(Records from a data collection)
:::::

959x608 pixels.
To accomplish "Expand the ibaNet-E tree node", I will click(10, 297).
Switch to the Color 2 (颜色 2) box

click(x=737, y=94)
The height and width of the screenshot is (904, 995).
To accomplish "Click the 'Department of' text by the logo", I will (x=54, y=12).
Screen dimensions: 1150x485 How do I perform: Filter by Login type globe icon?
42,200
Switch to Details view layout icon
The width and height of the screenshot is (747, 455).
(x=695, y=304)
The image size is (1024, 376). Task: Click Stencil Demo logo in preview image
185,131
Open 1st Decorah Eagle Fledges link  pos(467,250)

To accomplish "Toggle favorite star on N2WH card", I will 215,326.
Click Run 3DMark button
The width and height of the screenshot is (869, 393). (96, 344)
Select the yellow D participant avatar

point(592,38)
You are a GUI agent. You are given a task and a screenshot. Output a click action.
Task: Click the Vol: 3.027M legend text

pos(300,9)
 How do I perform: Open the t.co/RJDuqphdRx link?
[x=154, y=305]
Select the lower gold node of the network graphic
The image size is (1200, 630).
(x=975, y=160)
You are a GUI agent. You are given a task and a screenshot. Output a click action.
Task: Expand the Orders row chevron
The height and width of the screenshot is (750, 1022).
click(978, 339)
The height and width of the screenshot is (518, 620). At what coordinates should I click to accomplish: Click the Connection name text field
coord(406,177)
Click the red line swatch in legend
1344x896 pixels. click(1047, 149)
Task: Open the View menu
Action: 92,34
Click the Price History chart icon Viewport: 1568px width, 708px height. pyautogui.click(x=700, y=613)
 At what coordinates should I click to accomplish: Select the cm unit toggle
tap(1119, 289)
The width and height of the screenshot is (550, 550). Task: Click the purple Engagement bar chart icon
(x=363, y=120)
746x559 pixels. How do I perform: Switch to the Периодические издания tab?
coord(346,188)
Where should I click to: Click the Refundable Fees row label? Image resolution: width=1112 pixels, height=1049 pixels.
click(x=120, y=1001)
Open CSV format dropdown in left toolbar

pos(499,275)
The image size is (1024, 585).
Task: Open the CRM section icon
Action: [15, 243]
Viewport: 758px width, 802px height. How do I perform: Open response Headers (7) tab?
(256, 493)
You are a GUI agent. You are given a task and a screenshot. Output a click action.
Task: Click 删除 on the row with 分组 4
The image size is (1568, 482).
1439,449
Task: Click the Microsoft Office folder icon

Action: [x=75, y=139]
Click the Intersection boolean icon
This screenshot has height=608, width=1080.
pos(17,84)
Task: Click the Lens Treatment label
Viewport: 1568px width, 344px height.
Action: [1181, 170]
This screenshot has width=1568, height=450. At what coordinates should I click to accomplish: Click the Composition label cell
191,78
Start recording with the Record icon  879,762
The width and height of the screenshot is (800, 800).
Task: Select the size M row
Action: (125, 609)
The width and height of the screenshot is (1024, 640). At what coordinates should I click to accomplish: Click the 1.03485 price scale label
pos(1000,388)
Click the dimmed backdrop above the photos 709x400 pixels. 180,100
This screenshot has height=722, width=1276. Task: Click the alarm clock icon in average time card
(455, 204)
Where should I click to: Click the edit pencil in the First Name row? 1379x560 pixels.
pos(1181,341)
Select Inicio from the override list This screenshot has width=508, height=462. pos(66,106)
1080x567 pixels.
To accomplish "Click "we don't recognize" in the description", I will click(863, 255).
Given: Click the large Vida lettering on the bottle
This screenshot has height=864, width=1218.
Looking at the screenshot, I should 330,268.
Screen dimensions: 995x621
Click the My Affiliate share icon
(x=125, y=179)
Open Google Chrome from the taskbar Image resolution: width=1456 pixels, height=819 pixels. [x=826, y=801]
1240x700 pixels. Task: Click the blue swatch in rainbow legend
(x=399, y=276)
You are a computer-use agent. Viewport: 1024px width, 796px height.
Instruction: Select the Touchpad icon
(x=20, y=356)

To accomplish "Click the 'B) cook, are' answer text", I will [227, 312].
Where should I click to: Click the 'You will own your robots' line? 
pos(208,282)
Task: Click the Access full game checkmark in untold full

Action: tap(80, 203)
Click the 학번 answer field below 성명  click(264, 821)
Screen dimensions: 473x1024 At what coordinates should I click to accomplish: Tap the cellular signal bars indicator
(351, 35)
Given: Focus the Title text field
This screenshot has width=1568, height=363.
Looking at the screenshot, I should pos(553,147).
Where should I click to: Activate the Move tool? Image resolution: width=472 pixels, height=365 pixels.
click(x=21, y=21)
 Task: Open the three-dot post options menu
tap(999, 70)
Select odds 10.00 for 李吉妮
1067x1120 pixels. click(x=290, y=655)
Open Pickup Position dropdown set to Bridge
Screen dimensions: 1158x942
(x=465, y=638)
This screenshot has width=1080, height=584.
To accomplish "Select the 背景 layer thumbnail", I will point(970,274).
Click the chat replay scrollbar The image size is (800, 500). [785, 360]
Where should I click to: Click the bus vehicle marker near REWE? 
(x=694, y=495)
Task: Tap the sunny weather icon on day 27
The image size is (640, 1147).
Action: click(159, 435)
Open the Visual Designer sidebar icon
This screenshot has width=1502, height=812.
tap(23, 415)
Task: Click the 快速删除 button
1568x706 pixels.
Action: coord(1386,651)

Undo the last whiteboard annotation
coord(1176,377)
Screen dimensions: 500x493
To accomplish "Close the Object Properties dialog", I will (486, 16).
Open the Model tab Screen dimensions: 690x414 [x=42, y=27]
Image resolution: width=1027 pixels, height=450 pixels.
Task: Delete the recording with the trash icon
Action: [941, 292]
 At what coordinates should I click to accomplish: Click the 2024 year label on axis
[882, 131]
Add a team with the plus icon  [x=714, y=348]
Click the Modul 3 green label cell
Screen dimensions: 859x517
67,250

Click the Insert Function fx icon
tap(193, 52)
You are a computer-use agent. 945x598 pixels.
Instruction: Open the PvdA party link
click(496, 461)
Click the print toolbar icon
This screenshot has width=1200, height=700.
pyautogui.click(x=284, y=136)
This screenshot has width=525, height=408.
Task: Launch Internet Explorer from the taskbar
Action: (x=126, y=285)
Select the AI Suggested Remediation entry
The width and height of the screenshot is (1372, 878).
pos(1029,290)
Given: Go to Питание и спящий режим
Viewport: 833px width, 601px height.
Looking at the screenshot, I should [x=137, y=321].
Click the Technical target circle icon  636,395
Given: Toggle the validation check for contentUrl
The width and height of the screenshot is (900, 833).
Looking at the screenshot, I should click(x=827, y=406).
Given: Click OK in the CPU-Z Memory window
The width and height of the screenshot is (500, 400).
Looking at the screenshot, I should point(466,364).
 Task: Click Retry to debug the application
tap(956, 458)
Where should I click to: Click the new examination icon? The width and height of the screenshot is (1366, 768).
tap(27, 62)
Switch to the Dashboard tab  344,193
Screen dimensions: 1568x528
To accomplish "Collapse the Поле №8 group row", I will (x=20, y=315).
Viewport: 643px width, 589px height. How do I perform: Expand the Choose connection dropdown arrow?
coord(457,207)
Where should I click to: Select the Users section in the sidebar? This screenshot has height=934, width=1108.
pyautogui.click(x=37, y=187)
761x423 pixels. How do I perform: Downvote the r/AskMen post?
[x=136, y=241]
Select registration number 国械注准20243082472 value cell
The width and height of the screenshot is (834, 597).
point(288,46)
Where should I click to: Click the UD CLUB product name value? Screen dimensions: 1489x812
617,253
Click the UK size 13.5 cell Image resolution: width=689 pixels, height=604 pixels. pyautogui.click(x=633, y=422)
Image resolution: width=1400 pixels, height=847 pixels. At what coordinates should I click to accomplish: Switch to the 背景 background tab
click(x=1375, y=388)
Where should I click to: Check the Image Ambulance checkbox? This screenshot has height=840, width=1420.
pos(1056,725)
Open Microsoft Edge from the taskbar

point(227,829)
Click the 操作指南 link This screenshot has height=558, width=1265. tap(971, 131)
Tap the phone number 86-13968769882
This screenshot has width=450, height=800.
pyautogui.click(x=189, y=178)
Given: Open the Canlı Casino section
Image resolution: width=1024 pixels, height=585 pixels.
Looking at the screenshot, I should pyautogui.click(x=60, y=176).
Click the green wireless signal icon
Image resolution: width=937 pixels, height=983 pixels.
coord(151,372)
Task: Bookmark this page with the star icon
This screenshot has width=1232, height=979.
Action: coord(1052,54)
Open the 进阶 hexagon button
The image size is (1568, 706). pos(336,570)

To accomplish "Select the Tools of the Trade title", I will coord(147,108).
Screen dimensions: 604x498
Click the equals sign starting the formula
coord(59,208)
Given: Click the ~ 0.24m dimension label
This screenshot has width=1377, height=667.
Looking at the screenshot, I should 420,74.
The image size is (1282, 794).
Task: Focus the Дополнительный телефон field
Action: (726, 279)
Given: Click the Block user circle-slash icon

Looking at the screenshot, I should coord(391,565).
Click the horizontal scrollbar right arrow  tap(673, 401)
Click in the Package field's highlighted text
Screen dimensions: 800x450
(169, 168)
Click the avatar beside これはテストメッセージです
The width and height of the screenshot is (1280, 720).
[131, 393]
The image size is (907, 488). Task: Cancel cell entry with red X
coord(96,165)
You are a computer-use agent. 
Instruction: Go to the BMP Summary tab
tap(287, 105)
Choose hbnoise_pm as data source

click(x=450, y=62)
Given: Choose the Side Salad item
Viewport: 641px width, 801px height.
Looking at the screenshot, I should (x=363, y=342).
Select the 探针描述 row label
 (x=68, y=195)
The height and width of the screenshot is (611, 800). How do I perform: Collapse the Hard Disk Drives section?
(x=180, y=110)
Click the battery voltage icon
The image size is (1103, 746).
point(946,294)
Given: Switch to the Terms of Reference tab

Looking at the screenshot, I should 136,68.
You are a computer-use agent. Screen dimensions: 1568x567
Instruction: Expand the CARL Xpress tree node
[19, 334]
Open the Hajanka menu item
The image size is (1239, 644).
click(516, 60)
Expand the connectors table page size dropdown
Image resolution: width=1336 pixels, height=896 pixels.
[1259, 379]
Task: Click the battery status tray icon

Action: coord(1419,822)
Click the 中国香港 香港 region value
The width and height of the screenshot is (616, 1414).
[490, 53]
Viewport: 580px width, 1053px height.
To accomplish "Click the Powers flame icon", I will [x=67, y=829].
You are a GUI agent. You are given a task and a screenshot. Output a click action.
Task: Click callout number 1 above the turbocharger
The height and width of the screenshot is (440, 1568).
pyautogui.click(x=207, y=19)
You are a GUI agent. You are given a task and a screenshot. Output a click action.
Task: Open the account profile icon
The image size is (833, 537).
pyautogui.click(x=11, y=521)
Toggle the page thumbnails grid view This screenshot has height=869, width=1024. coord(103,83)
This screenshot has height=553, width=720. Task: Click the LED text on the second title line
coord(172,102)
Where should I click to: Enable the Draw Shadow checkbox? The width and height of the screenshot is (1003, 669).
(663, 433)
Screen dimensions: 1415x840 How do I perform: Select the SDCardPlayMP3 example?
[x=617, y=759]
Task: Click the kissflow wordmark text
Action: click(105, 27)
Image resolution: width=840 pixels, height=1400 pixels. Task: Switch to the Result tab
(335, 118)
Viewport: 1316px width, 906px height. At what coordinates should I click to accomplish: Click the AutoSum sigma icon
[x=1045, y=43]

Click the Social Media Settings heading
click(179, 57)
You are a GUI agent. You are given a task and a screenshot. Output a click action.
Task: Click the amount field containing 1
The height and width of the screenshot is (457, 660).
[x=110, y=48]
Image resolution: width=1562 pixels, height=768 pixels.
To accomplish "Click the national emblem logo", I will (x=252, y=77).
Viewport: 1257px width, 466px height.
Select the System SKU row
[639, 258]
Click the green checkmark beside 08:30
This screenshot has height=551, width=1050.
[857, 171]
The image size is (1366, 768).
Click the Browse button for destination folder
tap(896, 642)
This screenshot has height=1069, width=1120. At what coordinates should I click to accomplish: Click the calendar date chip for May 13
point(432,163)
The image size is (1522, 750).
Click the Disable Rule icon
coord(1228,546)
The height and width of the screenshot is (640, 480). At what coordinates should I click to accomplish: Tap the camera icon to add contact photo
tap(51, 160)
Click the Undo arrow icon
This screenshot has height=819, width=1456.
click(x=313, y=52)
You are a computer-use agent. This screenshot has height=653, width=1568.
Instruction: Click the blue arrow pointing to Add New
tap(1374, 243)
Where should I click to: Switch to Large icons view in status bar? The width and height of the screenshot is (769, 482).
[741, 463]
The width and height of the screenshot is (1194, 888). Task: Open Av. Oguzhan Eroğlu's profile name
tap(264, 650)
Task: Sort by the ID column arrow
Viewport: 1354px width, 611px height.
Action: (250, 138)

:::::

How many lines in the records hold the string "answer"? Reply with the number alone.

### [Response]
2